Work instruction:
All records below must be retyped exactly.
┄┄┄┄┄┄┄┄┄┄┄┄┄┄┄┄┄┄┄┄
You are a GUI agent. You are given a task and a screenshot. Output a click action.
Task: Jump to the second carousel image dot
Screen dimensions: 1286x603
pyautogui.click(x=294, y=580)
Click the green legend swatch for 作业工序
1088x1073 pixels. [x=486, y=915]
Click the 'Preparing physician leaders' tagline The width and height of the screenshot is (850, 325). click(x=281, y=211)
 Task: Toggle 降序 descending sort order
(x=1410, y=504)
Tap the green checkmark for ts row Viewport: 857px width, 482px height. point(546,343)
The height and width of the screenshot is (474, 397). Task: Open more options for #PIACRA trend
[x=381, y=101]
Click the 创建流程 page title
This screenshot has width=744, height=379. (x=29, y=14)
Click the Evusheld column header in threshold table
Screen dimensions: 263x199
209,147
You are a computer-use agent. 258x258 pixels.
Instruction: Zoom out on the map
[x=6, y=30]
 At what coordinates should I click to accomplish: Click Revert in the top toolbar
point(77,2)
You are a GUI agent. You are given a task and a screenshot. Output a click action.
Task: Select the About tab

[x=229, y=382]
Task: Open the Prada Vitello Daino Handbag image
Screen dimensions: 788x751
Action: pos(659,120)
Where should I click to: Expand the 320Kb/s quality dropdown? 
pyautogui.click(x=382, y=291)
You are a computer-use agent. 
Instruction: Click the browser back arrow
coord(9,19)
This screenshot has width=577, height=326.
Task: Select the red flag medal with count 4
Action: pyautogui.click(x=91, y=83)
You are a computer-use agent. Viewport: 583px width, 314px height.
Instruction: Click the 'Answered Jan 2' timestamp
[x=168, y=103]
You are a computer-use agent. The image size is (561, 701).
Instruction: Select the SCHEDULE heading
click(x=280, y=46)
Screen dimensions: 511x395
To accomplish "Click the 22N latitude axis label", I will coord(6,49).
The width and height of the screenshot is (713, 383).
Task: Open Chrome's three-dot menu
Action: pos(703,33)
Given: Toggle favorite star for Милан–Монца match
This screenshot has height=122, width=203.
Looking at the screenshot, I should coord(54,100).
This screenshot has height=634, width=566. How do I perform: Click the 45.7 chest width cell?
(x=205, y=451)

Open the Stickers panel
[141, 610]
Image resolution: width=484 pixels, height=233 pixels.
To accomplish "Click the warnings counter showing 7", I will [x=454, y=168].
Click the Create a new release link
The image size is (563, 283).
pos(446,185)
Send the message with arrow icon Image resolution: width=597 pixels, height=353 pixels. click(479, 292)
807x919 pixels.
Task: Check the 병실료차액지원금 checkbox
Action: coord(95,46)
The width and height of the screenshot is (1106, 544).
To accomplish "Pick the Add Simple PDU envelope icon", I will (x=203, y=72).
┄┄┄┄┄┄┄┄┄┄┄┄┄┄┄┄┄┄┄┄
Answer area:
You are a GUI agent. You are given a task and a screenshot. Output a click action.
Task: Jump to the second carousel image dot
Screen dimensions: 1286x603
pyautogui.click(x=294, y=580)
Click the green legend swatch for 作业工序
1088x1073 pixels. [x=486, y=915]
Click the 'Preparing physician leaders' tagline The width and height of the screenshot is (850, 325). click(x=281, y=211)
 Task: Toggle 降序 descending sort order
(x=1410, y=504)
Tap the green checkmark for ts row Viewport: 857px width, 482px height. point(546,343)
The height and width of the screenshot is (474, 397). Task: Open more options for #PIACRA trend
[x=381, y=101]
Click the 创建流程 page title
This screenshot has width=744, height=379. (x=29, y=14)
Click the Evusheld column header in threshold table
Screen dimensions: 263x199
209,147
You are a computer-use agent. 258x258 pixels.
Instruction: Zoom out on the map
[x=6, y=30]
 At what coordinates should I click to accomplish: Click Revert in the top toolbar
point(77,2)
You are a GUI agent. You are given a task and a screenshot. Output a click action.
Task: Select the About tab

[x=229, y=382]
Task: Open the Prada Vitello Daino Handbag image
Screen dimensions: 788x751
Action: pos(659,120)
Where should I click to: Expand the 320Kb/s quality dropdown? 
pyautogui.click(x=382, y=291)
You are a computer-use agent. 
Instruction: Click the browser back arrow
coord(9,19)
This screenshot has width=577, height=326.
Task: Select the red flag medal with count 4
Action: pyautogui.click(x=91, y=83)
You are a computer-use agent. Viewport: 583px width, 314px height.
Instruction: Click the 'Answered Jan 2' timestamp
[x=168, y=103]
You are a computer-use agent. The image size is (561, 701).
Instruction: Select the SCHEDULE heading
click(x=280, y=46)
Screen dimensions: 511x395
To accomplish "Click the 22N latitude axis label", I will coord(6,49).
The width and height of the screenshot is (713, 383).
Task: Open Chrome's three-dot menu
Action: pos(703,33)
Given: Toggle favorite star for Милан–Монца match
This screenshot has height=122, width=203.
Looking at the screenshot, I should coord(54,100).
This screenshot has height=634, width=566. How do I perform: Click the 45.7 chest width cell?
(x=205, y=451)

Open the Stickers panel
[141, 610]
Image resolution: width=484 pixels, height=233 pixels.
To accomplish "Click the warnings counter showing 7", I will [x=454, y=168].
Click the Create a new release link
The image size is (563, 283).
pos(446,185)
Send the message with arrow icon Image resolution: width=597 pixels, height=353 pixels. click(479, 292)
807x919 pixels.
Task: Check the 병실료차액지원금 checkbox
Action: coord(95,46)
The width and height of the screenshot is (1106, 544).
To accomplish "Pick the Add Simple PDU envelope icon", I will (x=203, y=72).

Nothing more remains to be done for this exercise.